• [INSTRUCCIÓN DADA 1]: Traduce al inglés esta oración del fragmento sobre política cultural: "Es, por tanto, coherente y osada conceptualmente la creación de una nueva Dirección General de Derechos Culturales."
• [INSTRUCCIÓN DADA 2]: Prosigue el fragmento sobre política cultural a partir de su última oración.

• [PASAJE CITADO]:
'''

Si la política cultural no sirve para concitar consensos simbólicos, ¿para qué nos puede servir? El siguiente escalón lógico es reconocer nuestras necesidades culturales diversas y tratar de resolver, mediante la acción colectiva (las políticas), aquellas que no podemos satisfacer de manera individual. Como expuso el ministro Ernest Urtasun, aparecen aquí el reconocimiento de los derechos culturales, el derecho a expresarse libremente a través de gramáticas creativas, el derecho a acceder a las expresiones culturales, el derecho a participar en la propia definición colectiva de la cultura y, finalmente, el derecho (no señalado por el ministro Urtasun) a disfrutar, compartir, comunicar y emocionarnos a través de las expresiones artísticas y culturales. Es, por tanto, coherente y osada conceptualmente la creación de una nueva Dirección General de Derechos Culturales. Y, aun con todas las limitaciones, vamos en la buena dirección, si incorporamos los derechos culturales en la agenda política y en la estructura organizativa del Ministerio de Cultura. 

Pero, además, la cultura, como buen bálsamo de fierabrás, nos sirve para la activación económica, para el turismo, para la diplomacia cultural, para la vertebración territorial y social, para la integración de los inmigrantes, para la renovación urbana, para la salud y el bienestar, para combatir el cambio climático, para mejorar la educación, para perseguir la paz, para conseguir los objetivos de desarrollo sostenible. Y el larguísimo listado de estos usos instrumentales de las políticas culturales no los enumeramos aquí con ánimo sarcástico, sino que llevamos, desde la unidad de investigación Econcult de la Universitat de València, muchos años investigando estas relaciones, que a veces se pueden identificar de manera fehaciente y más allá de los discursos desiderativos y otras no, pero que son teóricamente posibles, pues ya hemos argumentado que nuestro espacio simbólico afecta a todas las dimensiones de nuestras vidas. Así, seguimos aspirando a que la política cultural nos sirva para “la construcción de una sociedad igualitaria”, y responde “a los retos de convivencia, diversidad cultural, globalización e innovaciones tecnológicas que se ciernen ya en nuestro presente”, como señala el ministro Urtasun.

'''

• [DATOS SIN PROCESAR]:
'''

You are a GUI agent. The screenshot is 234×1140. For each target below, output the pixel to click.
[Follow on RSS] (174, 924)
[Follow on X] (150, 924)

'''

• [RESULTADO FINAL 1]: It is, therefore, conceptually coherent and bold to create a new Directorate General of Cultural Rights.

• [RESULTADO FINAL 2]:
Cuántos de estos objetivos y derechos se puedan alcanzar mediante la política cultural, naturalmente dependerá de los recursos destinados a la misma (no muchos, ni siquiera suficientes) y de la racionalidad, eficacia y eficiencia de las herramientas utilizadas. Lo que resulta indiscutible es que, para alcanzar y transformar a los sujetos de las políticas culturales –la ciudadanía, es necesario contar con un ecosistema cultural robusto, con empresas solventes y sostenibles, con trabajadores y trabajadoras no precarizados y con derechos laborales, con un sistema formativo actualizado y reactivo a las necesidades de la transición digital, y con un sistema financiero ágil y que sea capaz de evaluar los riesgos y las necesidades específicas de los sectores culturales y creativos. Muchos frentes sobre los que actuar con muy pocos recursos.

Descolonizar los museos nacionales (16) puede que sea también una necesidad percibida, pero relativamente accesoria y poco realista ante los colosales retos pendientes y el limitado grado de eficacia observado en el pasado. No se trata de renunciar a principios y valores. Si hay que hacerlo, hágase. Pero anunciarlo sin tener muy clara su concreción y su impacto es servirle pertrechos gratis y frescos al enemigo en la batalla cultural. No es el momento de regodearse con la superioridad moral, y sí de ejercitar más la inteligencia táctica y estratégica. Siento advertirlo, pero están remontando. Hay que tomárselos en serio y mover las fichas mejor que ellos.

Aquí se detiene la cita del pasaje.